Diagram by RupertMillard from Wikimedia Commons

This is where Venn diagrams differ from Euler diagrams. Euler diagrams don't show empty intersections, so they can look much simpler than Venn diagrams, and can contain fully-nested circles. There are Venn diagrams that can represent all the overlaps of 5 and 6 sets, but we'd end up with some extremely complex diagrams that don't really aid the visualisation of our data.

Update (9 Oct 2013): Here's a Javascript/D3.js interactive version with more thoughts on why it's a difficult problem.

Update (20th March 2014): Here are a couple of completely over the top diagrams: a pine tree and a banana. Venn or Euler?

Monday, 12 August 2013

Reviewing for triple-blind conferences

Computer Science is different to some other fields of research in that it uses refereed conferences as the main quick-turn-around publication venue. There are many excellent computer science conferences with high quality submissions and high quality reviewing. Submitting your paper to a CS journal can take years (and give you a dialogue, where you get a change to fix any problems), but a conference will give you a straight yes or no decision, and good feedback, within around 3 months. And then if accepted, your work gets the publicity of a presentation too.

However, for the reviewers this can mean a heavy load if the organisers don't get enough reviewers together. I have just finished reviewing my allocation of 9 papers for ICDM 2013. Some people would only review 10 papers in an entire year! There were some excellent submissions amongst my 9 and it's going to be strongly competitive this year. Nine is a rather tough load, but one of the reasons I do reviews is because it makes me read more widely in areas tangential to mine, and it keeps me up to date. It's also a payback for all the reviews that others have done for me.

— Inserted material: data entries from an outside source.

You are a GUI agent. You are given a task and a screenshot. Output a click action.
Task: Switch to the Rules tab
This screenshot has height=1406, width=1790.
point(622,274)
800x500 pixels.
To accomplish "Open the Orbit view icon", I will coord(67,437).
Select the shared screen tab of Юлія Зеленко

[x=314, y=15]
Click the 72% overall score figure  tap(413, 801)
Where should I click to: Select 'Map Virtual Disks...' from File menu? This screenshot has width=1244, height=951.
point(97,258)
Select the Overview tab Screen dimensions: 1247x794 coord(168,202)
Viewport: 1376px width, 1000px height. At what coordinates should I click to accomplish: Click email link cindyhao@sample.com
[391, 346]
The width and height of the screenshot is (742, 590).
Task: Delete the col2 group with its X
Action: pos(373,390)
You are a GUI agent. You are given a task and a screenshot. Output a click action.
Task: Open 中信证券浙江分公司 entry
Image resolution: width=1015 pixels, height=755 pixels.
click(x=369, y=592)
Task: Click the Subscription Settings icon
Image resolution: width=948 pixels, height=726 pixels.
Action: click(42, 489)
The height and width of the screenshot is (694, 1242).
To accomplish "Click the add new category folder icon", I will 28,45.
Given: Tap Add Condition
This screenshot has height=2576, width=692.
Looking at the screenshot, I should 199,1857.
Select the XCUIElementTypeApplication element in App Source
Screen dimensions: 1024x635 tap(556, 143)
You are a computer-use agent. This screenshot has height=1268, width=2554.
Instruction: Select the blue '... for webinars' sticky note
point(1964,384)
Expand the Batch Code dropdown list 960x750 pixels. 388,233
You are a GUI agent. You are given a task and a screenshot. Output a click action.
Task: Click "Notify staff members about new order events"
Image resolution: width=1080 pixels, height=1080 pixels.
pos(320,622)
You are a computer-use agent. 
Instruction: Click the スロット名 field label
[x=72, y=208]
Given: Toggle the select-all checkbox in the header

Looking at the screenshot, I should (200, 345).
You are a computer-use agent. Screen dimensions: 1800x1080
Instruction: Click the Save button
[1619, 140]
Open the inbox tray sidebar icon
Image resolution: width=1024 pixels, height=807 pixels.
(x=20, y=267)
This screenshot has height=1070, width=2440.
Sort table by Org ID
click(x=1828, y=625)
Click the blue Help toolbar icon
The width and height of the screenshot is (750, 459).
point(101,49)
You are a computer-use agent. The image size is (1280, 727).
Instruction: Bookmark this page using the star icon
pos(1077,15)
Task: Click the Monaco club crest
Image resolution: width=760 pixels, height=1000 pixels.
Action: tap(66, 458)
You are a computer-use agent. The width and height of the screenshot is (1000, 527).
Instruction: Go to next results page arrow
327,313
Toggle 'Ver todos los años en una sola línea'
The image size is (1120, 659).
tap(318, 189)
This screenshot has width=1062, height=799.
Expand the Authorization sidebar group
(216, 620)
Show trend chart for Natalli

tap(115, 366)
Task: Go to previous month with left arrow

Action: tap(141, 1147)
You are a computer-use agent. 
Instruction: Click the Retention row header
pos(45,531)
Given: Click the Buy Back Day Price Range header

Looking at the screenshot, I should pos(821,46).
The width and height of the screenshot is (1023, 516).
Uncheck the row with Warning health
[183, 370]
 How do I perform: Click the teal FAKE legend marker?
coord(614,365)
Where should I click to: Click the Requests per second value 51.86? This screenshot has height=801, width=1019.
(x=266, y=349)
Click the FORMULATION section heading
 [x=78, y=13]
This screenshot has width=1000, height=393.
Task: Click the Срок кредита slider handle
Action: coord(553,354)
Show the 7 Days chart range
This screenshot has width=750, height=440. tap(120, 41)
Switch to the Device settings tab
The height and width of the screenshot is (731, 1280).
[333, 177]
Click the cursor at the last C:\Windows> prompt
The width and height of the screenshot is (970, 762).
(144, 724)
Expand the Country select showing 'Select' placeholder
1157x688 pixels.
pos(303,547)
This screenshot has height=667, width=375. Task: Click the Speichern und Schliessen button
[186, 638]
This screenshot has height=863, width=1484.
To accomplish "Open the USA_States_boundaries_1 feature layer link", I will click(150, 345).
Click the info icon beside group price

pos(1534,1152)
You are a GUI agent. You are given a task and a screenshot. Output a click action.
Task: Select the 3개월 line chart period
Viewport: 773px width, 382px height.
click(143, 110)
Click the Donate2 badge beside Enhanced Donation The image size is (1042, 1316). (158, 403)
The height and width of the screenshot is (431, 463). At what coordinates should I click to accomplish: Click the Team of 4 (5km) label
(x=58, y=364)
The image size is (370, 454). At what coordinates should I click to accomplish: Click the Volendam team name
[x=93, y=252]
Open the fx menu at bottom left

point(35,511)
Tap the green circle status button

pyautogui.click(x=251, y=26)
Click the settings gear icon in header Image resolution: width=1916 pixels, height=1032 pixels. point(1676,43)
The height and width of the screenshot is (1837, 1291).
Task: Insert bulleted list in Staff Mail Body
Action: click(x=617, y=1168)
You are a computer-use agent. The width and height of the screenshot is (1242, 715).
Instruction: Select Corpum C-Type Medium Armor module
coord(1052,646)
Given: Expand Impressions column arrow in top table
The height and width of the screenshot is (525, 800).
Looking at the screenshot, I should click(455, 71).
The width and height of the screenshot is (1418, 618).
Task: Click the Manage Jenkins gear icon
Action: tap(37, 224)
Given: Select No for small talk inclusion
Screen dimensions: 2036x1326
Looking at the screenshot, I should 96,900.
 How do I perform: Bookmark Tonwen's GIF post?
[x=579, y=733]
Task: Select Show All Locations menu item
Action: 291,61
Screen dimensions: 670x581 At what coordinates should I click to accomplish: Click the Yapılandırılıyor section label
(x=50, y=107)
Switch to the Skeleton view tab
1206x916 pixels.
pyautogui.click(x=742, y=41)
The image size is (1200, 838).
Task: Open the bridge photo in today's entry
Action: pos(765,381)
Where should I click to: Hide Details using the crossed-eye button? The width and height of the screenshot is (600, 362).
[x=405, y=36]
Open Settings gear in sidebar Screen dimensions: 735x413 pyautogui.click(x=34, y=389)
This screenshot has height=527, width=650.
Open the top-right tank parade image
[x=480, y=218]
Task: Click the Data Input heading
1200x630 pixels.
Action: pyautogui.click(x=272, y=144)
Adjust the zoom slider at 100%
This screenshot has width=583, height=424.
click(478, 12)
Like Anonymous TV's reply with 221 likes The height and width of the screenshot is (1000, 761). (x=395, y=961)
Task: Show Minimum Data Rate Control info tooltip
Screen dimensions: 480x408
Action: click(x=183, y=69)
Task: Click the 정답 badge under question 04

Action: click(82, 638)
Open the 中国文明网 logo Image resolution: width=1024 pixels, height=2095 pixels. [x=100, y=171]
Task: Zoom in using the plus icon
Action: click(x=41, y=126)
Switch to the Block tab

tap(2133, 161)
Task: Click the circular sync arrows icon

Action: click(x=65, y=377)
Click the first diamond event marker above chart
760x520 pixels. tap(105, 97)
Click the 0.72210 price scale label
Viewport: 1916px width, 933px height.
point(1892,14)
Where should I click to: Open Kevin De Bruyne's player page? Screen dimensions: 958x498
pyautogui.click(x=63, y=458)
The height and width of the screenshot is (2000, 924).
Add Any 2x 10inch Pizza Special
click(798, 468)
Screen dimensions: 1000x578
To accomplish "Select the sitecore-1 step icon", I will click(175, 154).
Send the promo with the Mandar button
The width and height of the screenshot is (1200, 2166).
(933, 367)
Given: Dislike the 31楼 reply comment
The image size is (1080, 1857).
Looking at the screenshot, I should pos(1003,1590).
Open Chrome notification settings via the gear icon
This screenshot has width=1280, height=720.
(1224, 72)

But ICDM has a triple-blind submission procedure. The authors don't include their names, and in fact they have to try to remove any evidence of themselves from the paper ("We extended the work of Smith et al" rather than "We extended our previous work"). They don't get to know who wrote their reviews, and even the programme committee co-chairs don't get to know the identities of the authors or reviewers until after the decisions have all been made.  This is supposed to help us be fairer. So we won't be unduly influenced by big names or previous work. However, in practice, it's almost always possible to work it out, to recognise citations, writing style, working area, etc. People who are proud of their work will possibly try to leave you clues anyway. Very little work in a research group is done in isolation of previous work in that area. Data mining researchers don't make up such a large community that this could be hidden.

In fact I'd argue that the triple blind process is counter-productive. When other reviewers can see my name and we have to debate any disagreements over our reviews, then I feel my reputation is at stake if I give a poor review. So I'll go to lengths to make sure everything I say is fair. If my identity is known to the authors then likewise, I'll make extra sure that I'm not just seen as complaining, but actually giving them useful advice. We encourage better review quality by making it open. And seeing as how I can guess most of the authors anyway, there's little point in hiding their names. All it does is stops them making their code and data available for inspection. Some of the papers said "A link to the code will be inserted after the review process" and some papers just had no mention of making any data/code available. They would have been discouraged from doing so by the blind review, rather than encouraged.

Instead of closing and anonymising the system (blind, double-blind, now triple-blind), I think it would be more productive to open it. Would it be any worse if we did? There are certainly ways it which it would be better.